Your task is to extract every entry that follows word for word while excluding the pictures.

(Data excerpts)
--------

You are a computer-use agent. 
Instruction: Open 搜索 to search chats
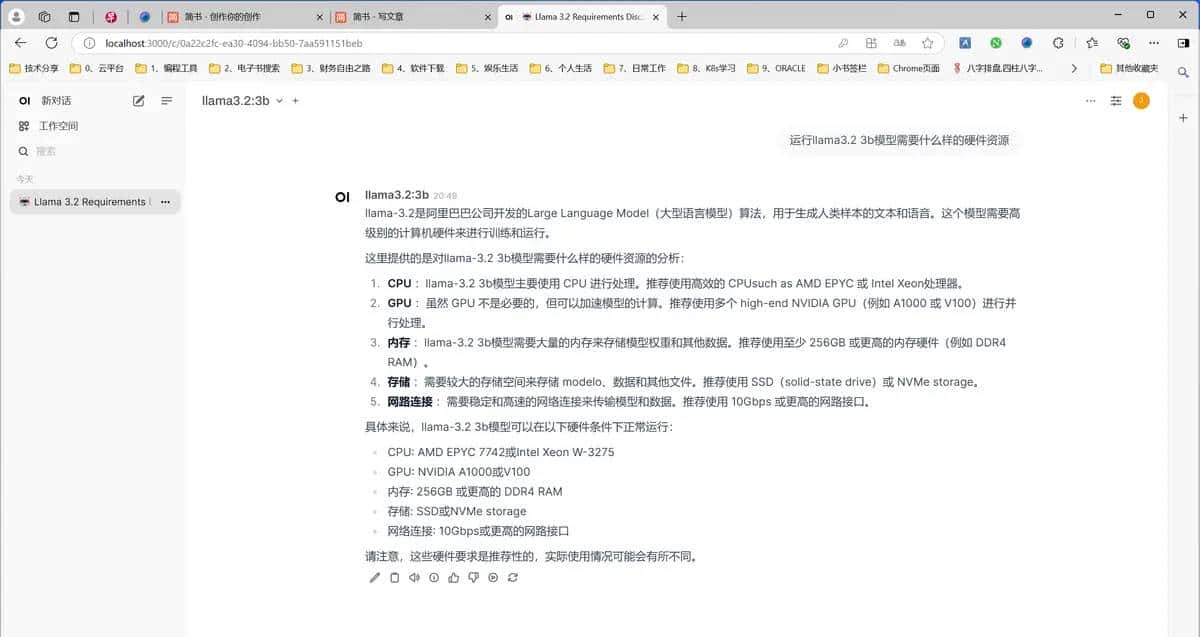point(44,151)
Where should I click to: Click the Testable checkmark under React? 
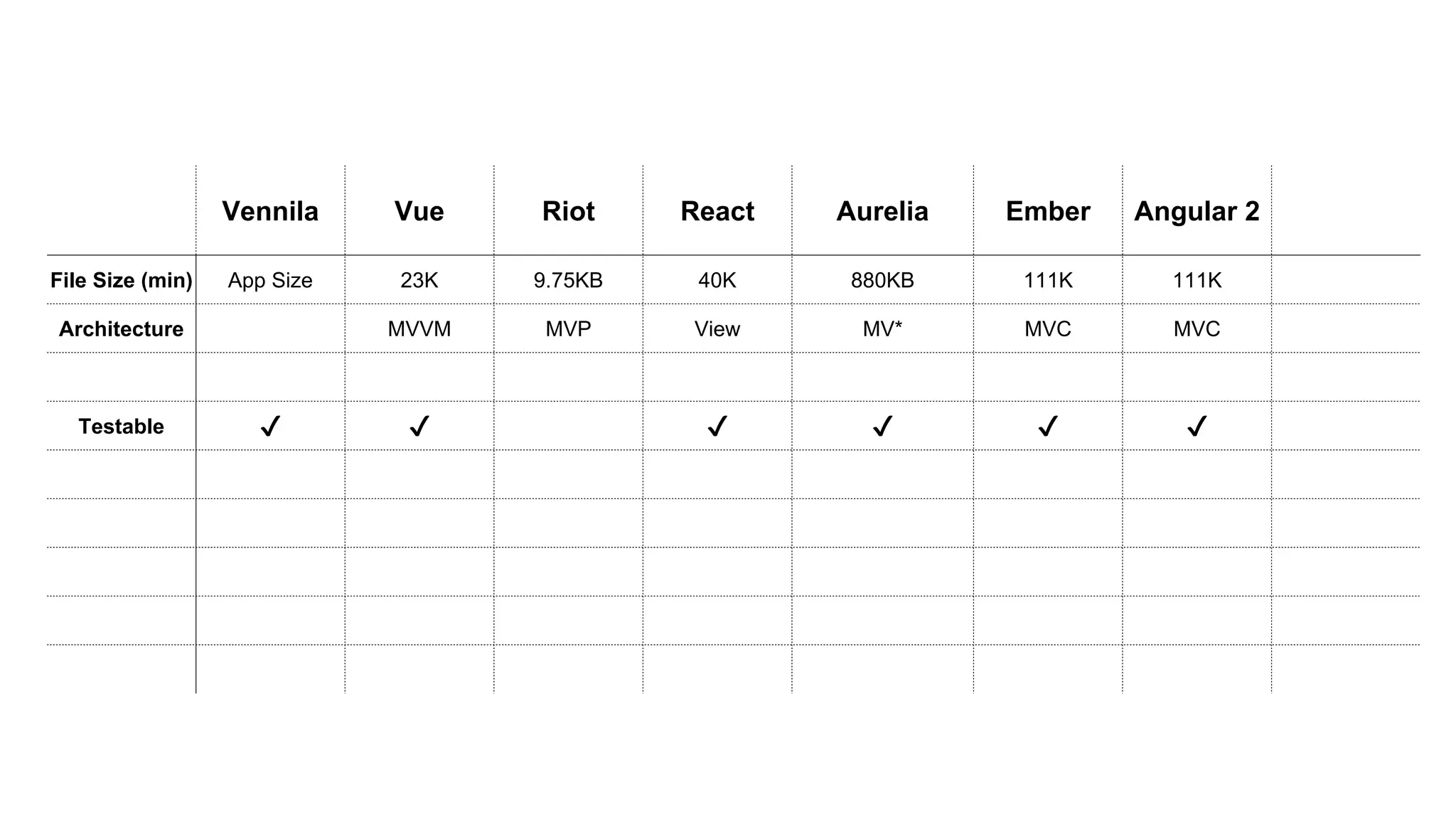717,426
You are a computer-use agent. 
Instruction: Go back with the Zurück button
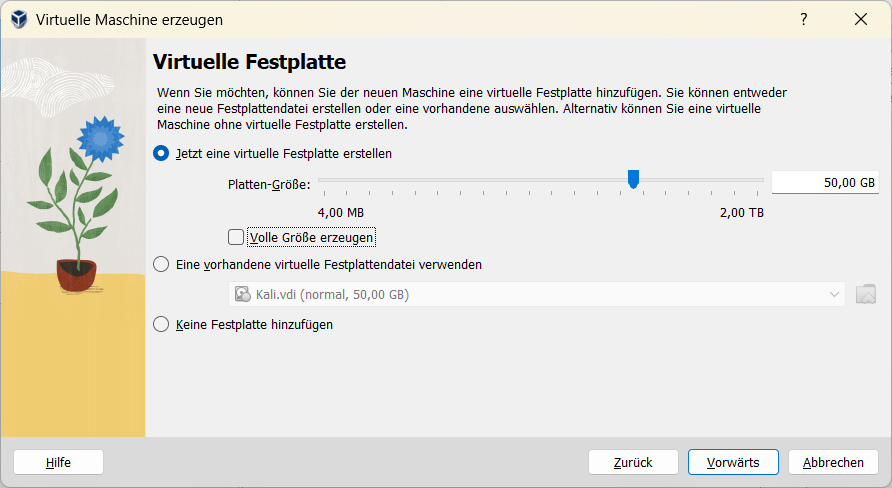point(634,462)
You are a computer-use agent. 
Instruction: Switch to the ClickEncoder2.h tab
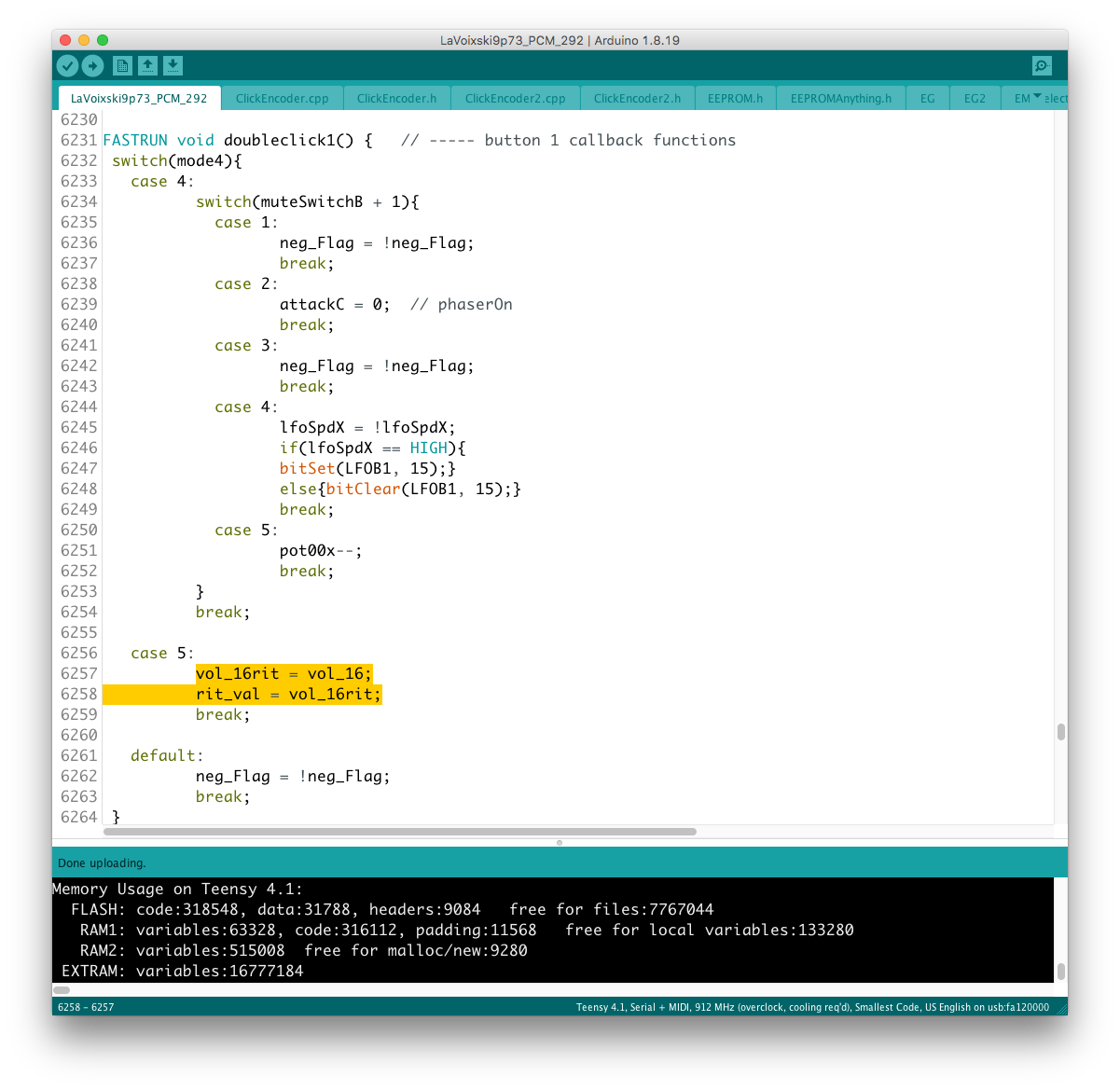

--------

### Exercise response
You are a computer-use agent. 
Instruction: Open 搜索 to search chats
point(44,151)
Where should I click to: Click the Testable checkmark under React? 
717,426
You are a computer-use agent. 
Instruction: Go back with the Zurück button
point(634,462)
You are a computer-use agent. 
Instruction: Switch to the ClickEncoder2.h tab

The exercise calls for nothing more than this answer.